Capsiate is known to increase whole body oxygen consumption possibly via the activation of uncoupling processes, but its effect at the skeletal muscle level remains poorly documented and conflicting. To clarify this issue, gastrocnemius muscle function and energetics were investigated in mice 2 h after a single intake of either vehicle (control) or purified
capsiate (
at 10 or 100 mg/kg body wt) through a multidisciplinary approach combining in vivo and in vitro measurements. Mechanical performance and energy pathway fluxes were assessed strictly noninvasively during a standardized electrostimulation-induced exercise, using an original device implementing 31-phosphorus magnetic resonance spectroscopy, and mitochondrial respiration was evaluated in isolated
saponin-permeabilized fibers. Compared with control, both
capsiate doses produced quantitatively similar effects at the energy metabolism level, including an about twofold decrease of the mitochondrial respiration sensitivity for
ADP. Interestingly, they did not alter either oxidative phosphorylation or
uncoupling protein 3 gene expression at rest. During 6 min of maximal repeated isometric contractions, both doses reduced the amount of
ATP produced from glycolysis and oxidative phosphorylation but increased the relative contribution of oxidative phosphorylation to total energy turnover (+28 and +21% in the 10- and 100-mg groups, respectively).

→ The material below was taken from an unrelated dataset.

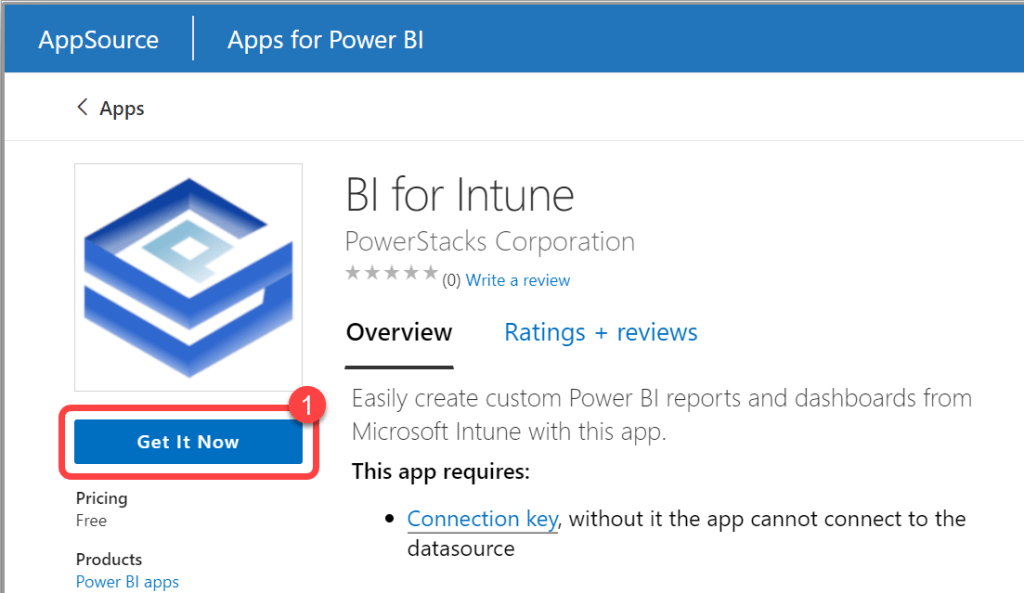This screenshot has width=1024, height=593.
Task: Go back via the Apps breadcrumb text
Action: pos(122,109)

ATP cost of twitch force generation was further reduced in the 10- (-35%) and 100-mg (-45%) groups. Besides, the highest
capsiate dose also increased the twitch force-generating capacity. These data present
capsiate as a helpful candidate to enhance both muscle performance and oxidative phosphorylation during exercise, which could constitute a nutritional approach for improving health and preventing
obesity and associated metabolic disorders.